= Michael Leonard Ritchey =

American urologist and medical researcher (born 1954)

Michael Leonard Ritchey (born December 27, 1954) is an American pediatric urologist and academic researcher known for his contributions to the treatment of Wilms' tumor. He previously served as Chief Medical Officer at Phoenix Children’s Hospital.

== Early life and education ==
Ritchey completed his undergraduate degree at the University of Southwestern Louisiana in 1975 and earned his M.D. from Louisiana State University School of Medicine in 1979. He completed his residency at Wilford Hall USAF Medical Center and a fellowship in pediatric urology at the Mayo Clinic.

== Career ==
He began his career in the United States Air Force, receiving the Meritorious Service Medal for his contributions. He later held academic positions at the University of Michigan and the University of Texas Medical School, where he directed the Division of Urology. Since 2011, Ritchey has been affiliated with Phoenix Children’s Hospital, becoming Chief Medical Officer in 2018.

He was a contributor to the National Wilms Tumor Study Group and played a key role in modern treatment protocols for this pediatric kidney cancer.
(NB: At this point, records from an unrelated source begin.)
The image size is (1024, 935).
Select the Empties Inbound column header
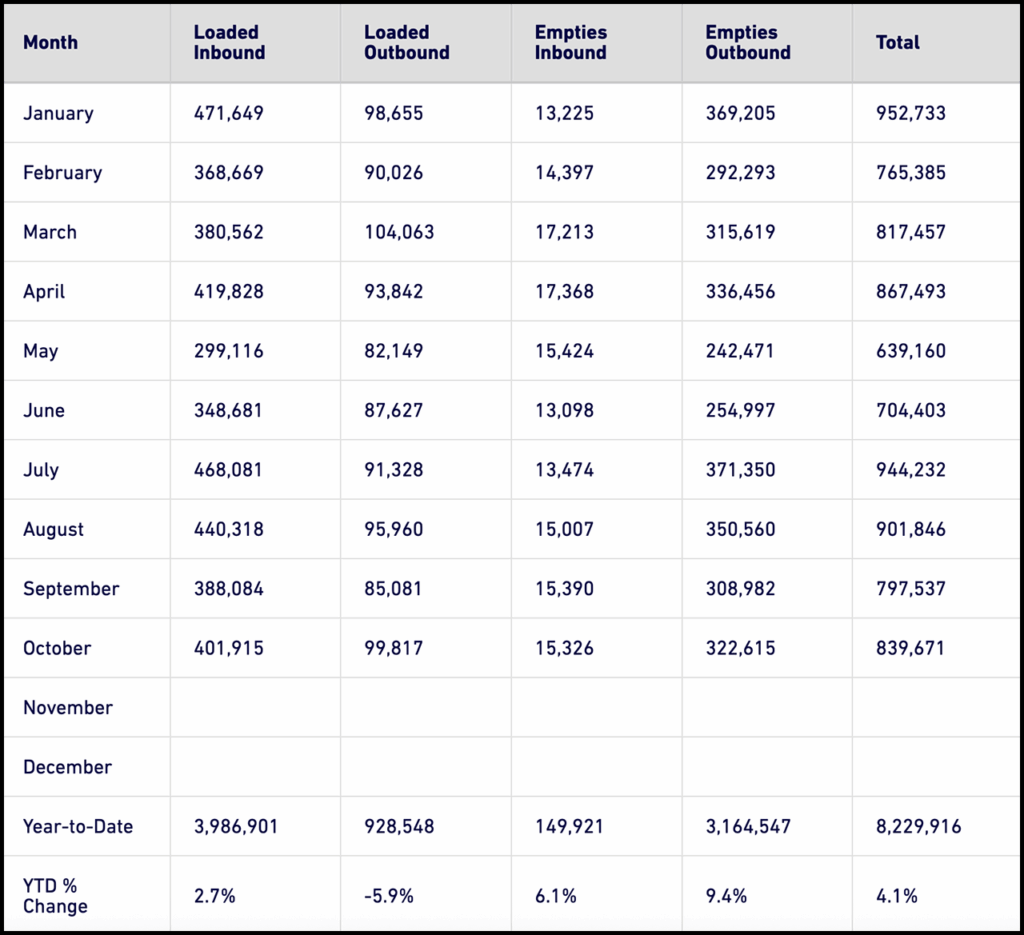click(570, 43)
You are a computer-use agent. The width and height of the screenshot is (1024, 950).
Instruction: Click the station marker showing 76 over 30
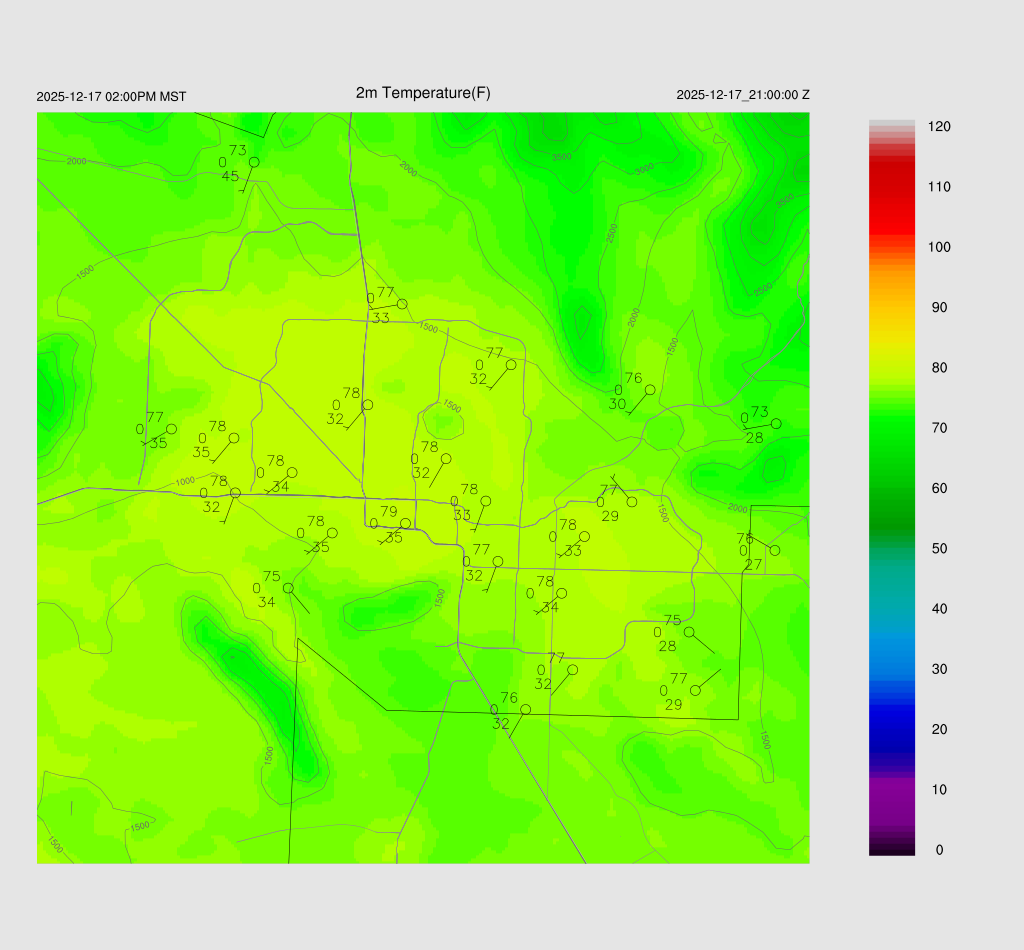click(649, 390)
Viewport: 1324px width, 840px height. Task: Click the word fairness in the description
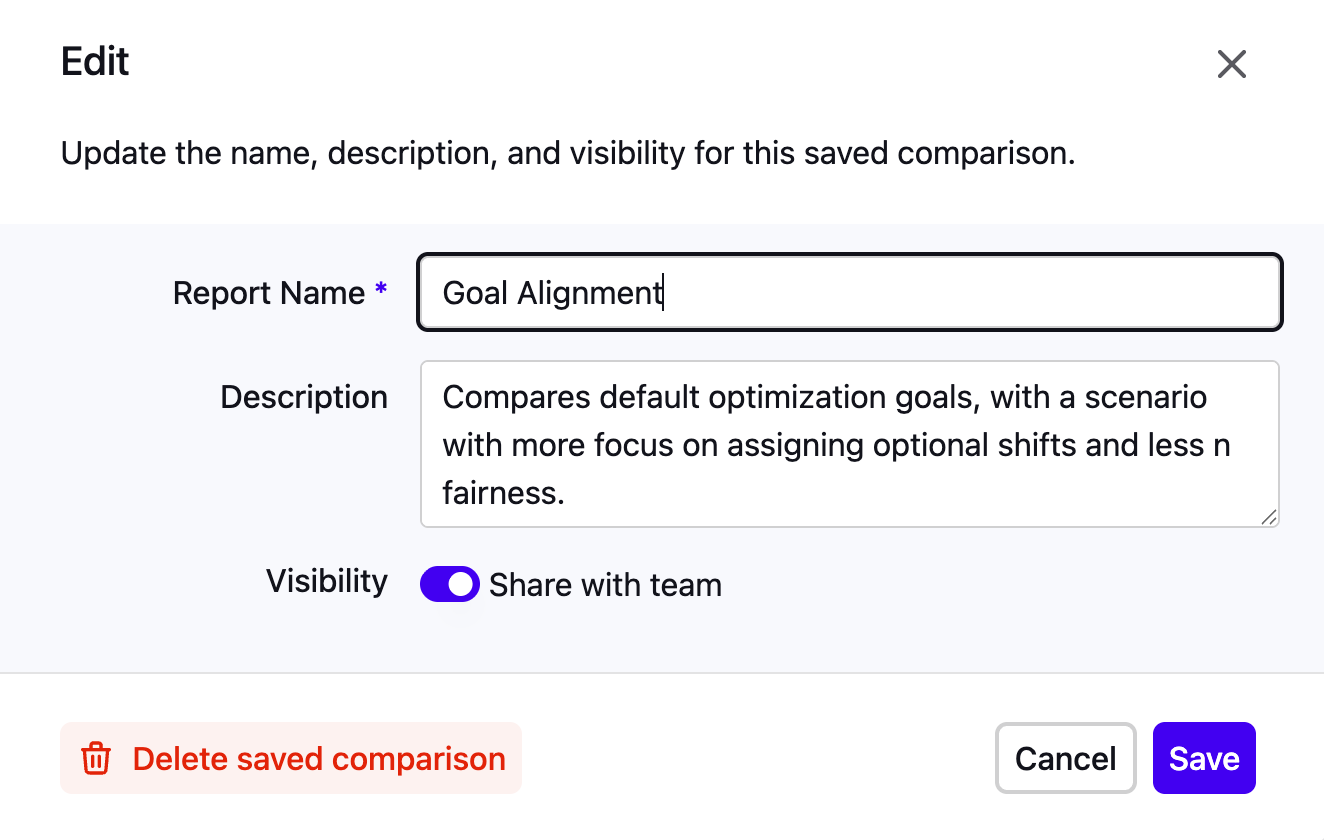coord(504,492)
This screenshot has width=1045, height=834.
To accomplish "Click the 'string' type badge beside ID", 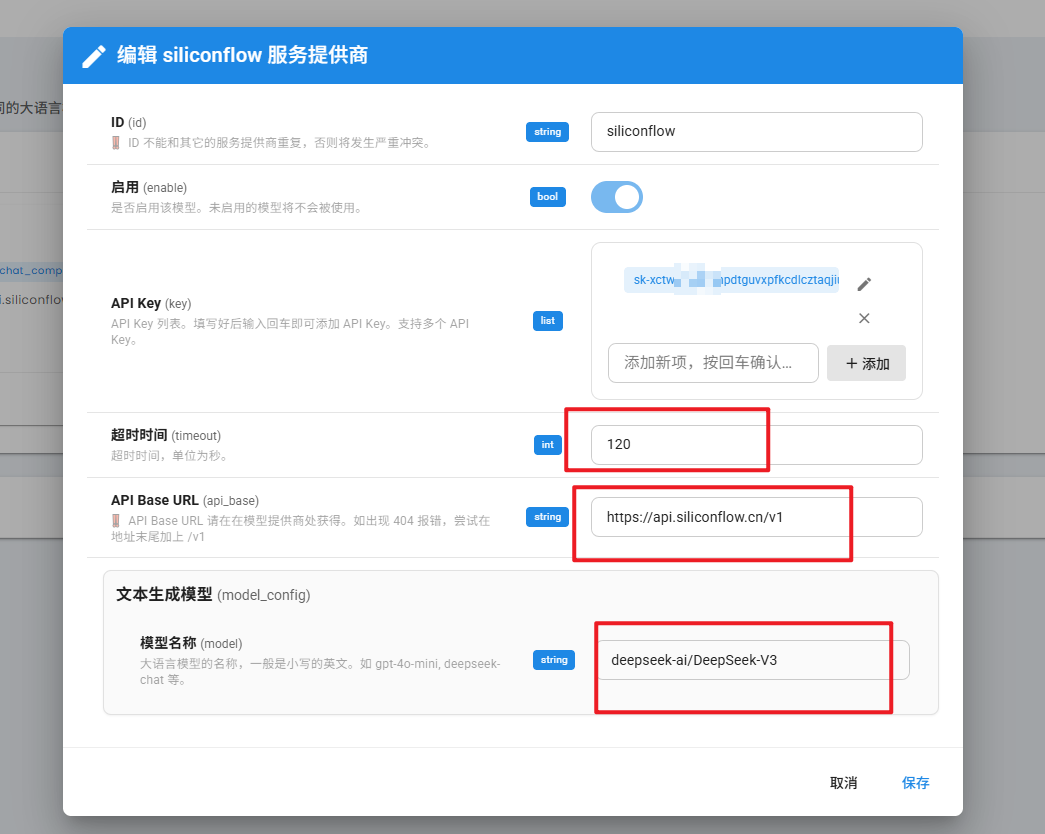I will point(547,131).
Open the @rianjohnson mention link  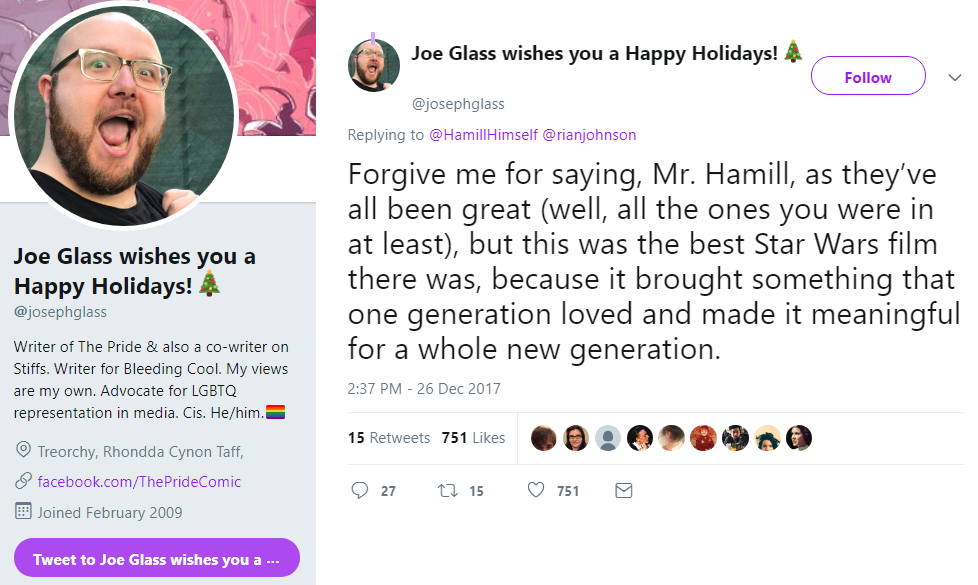click(589, 135)
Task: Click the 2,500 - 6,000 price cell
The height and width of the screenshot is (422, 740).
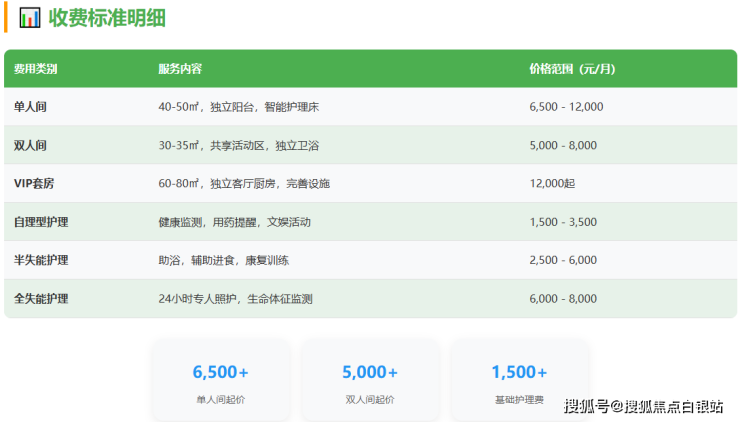Action: 563,260
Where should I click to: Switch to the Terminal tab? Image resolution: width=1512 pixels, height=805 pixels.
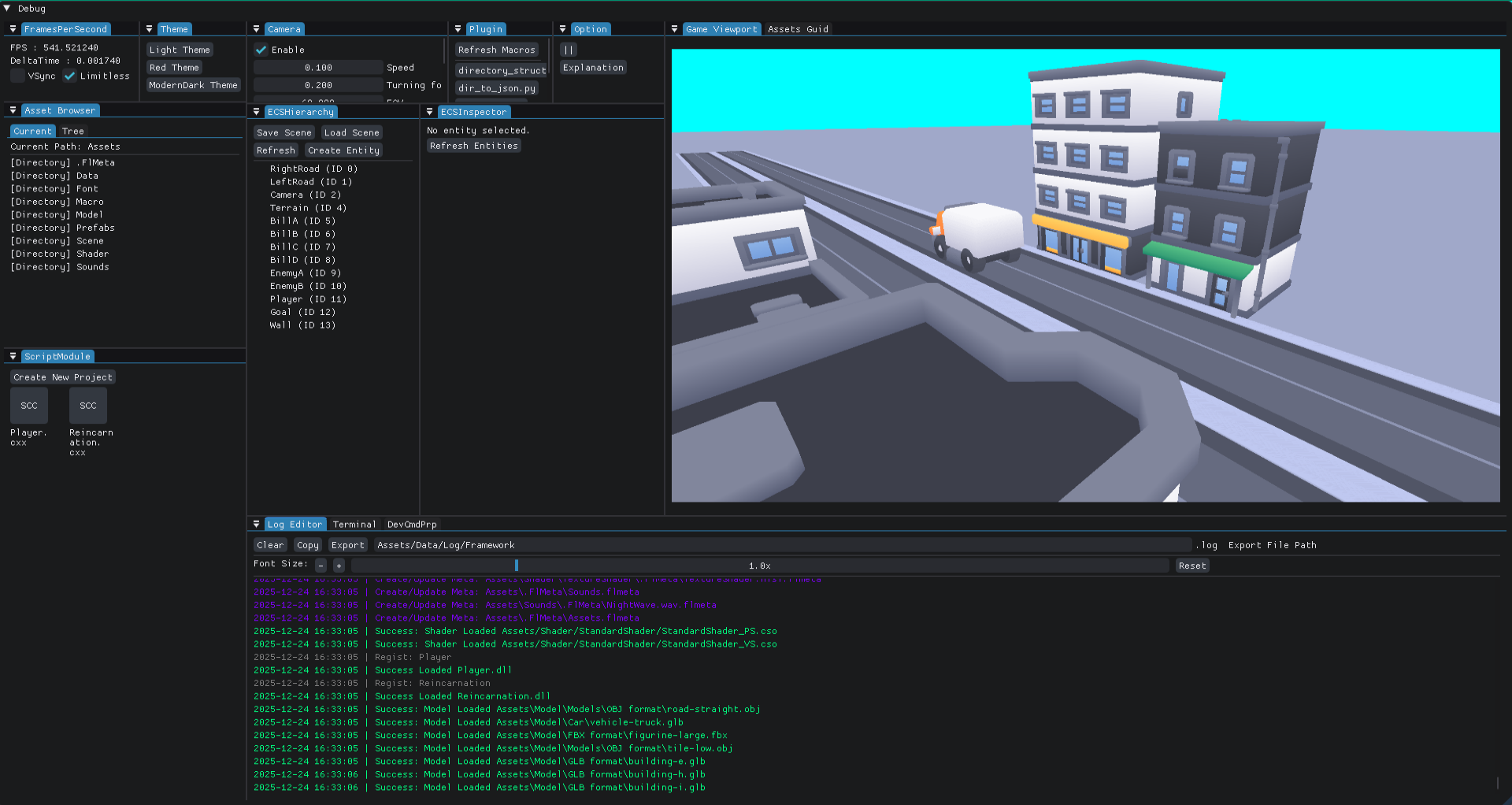coord(354,525)
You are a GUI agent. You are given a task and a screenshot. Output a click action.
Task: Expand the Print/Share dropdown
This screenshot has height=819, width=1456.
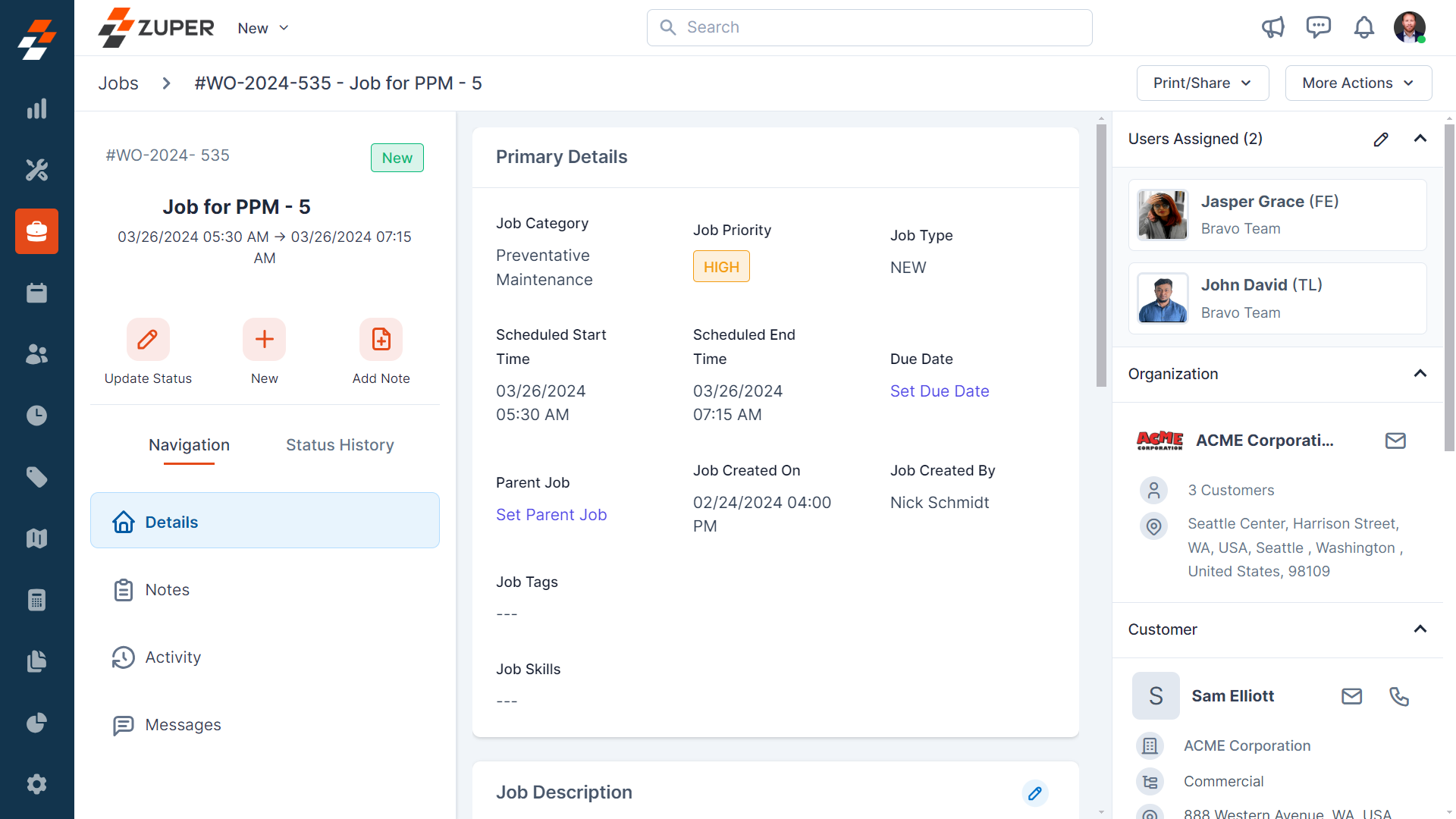point(1202,83)
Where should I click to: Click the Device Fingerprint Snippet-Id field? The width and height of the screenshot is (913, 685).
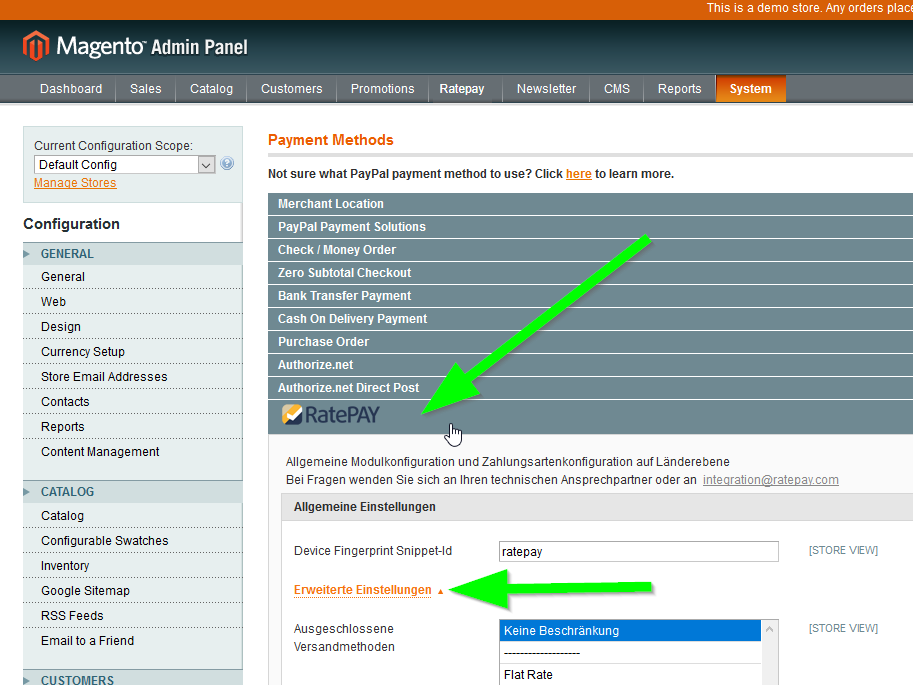(638, 552)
His contributions extend to clinical guidelines that have improved outcomes for children globally. His work includes over 200 peer-reviewed publications, book chapters, and editorials.

== Research and publications ==
Ritchey has contributed to pediatric oncology research, including work with the National Wilms Tumor Study Group. His publications focus on nephroblastoma, pediatric urology, and long-term outcomes of childhood cancer treatments. He has served on editorial boards, including the Journal of Urology.